Restrictions on who attends college and what they study is a key part of this reversal. 

Jasmine Banks is the co-founder of Parenting is Political, a podcast and online community that boosts the visibility of diverse families. 

She says that the right wing has long advocated for reduced access to college loans and financial aid and has sought to limit PLUS loans for professional degrees, including nursing, a field that is largely female. But Banks believes that there’s even more to their agenda. “I think we’re going to see an increased promotion of libertarian Christian universities,” she says. “I expect Liberty University, for example, to be heralded as a model to replace secular programs for those conservatives who want to get a degree.” That model, developed by the Rev. Jerry Falwell in 1971, seeks to “develop Christ-centered men and women with the values, knowledge, and skills essential to impact the world.” Loyalty to the conservative agenda seems to take precedence over knowledge and skills: According to a recent email sent to law students at Liberty, students interested in interning with the Department of Labor “MUST be aligned politically with President Trump and his administration,” but notes that “GPA is not a strong factor.” 

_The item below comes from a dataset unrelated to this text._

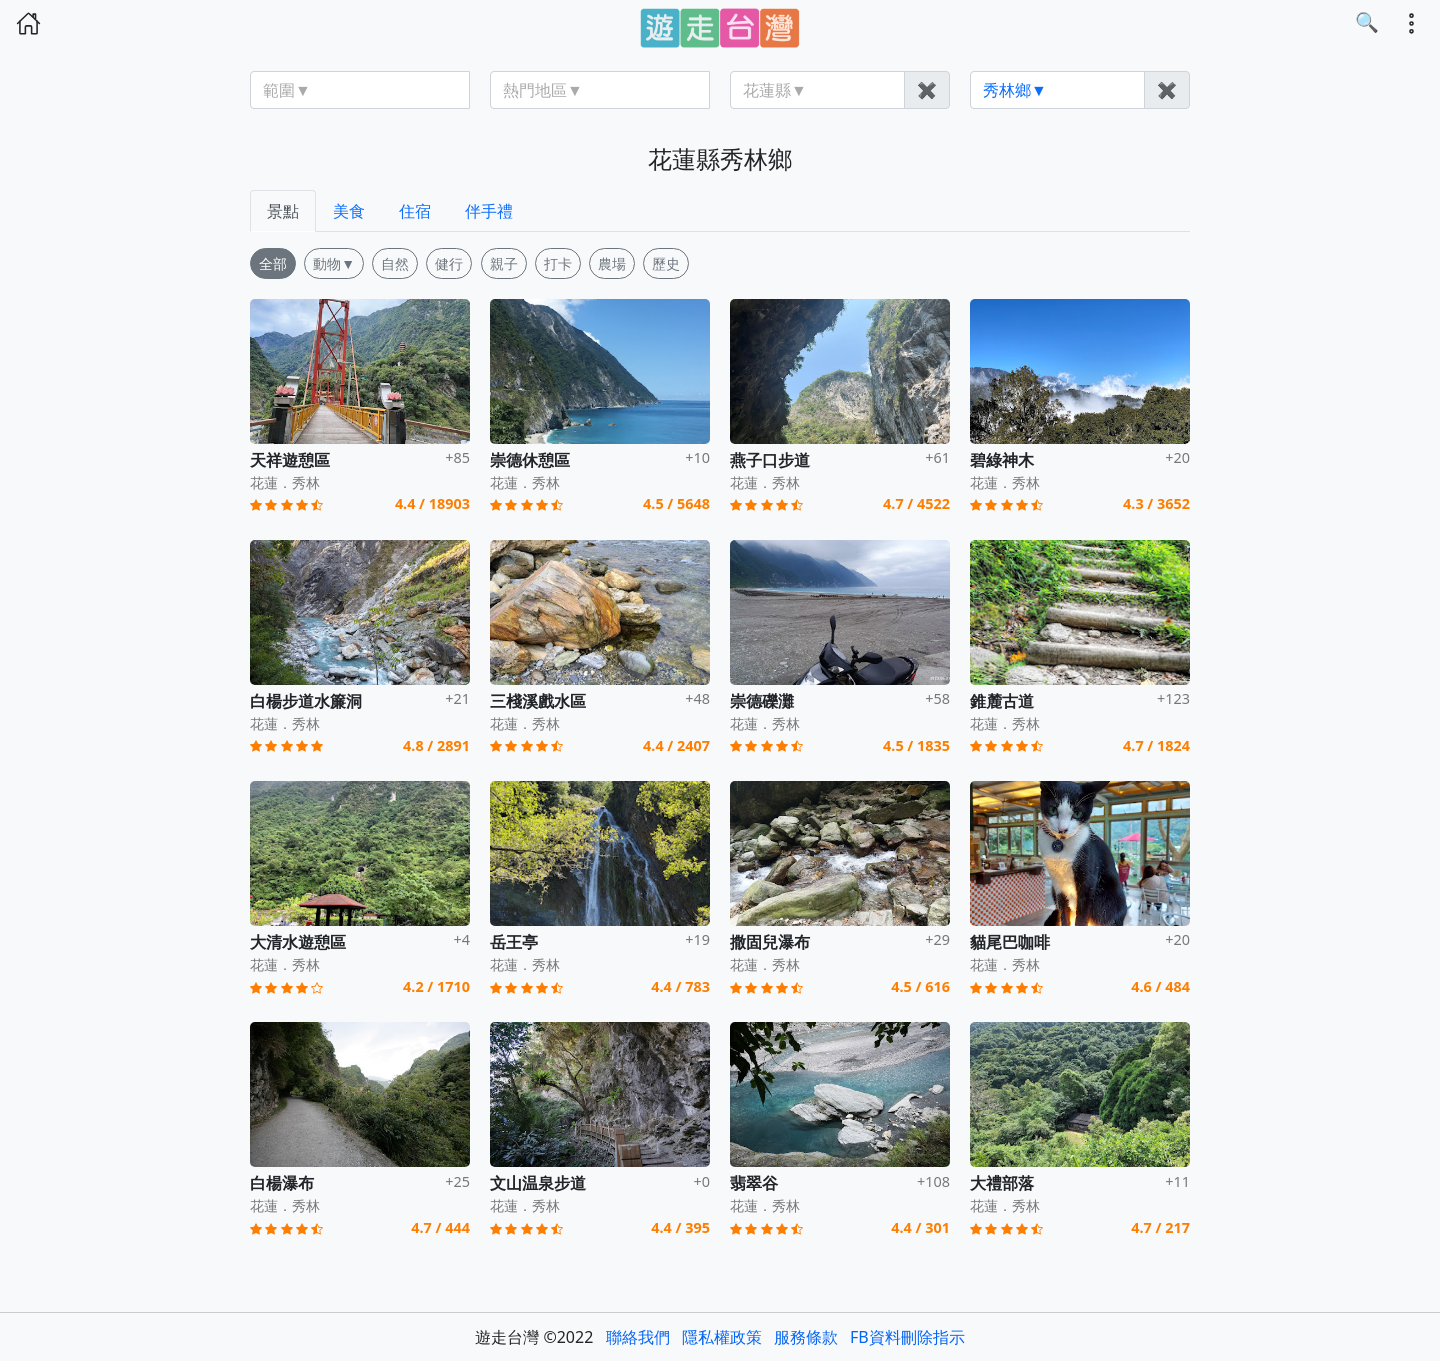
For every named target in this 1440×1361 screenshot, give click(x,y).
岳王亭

Like Banks, Joan Wallach Scott, a member of the American Association of University Professors’ Committee on Academic Freedom, sees the report as an attempt to return to an era when college attendance was less common for women and people of color. University expansion, including the growth of community colleges in the 1950s and ’60s, aimed to produce what Scott calls “a well-informed and democratic citizenry, with people who understand the need to participate in society. ‘Saving America by Saving the Family’ is the opposite of this.” Fighting back, she says, is essential, and requires using every means possible.

Spillar agrees and cites the need for broad coalitions between gender equity, civil rights, LGBTQIA+, educational access, disability justice, human rights, environmental and economic justice groups. Heritage may have succeeded with Project 2025, but that’s not a reason to cede ground in this next fight. “The patriarchy is defending itself,” she says. “I am optimistic that if we organize at the grassroots, win the midterm elections, and litigate to stop bad legislation and executive orders from taking effect, we will be able to save our democracy.”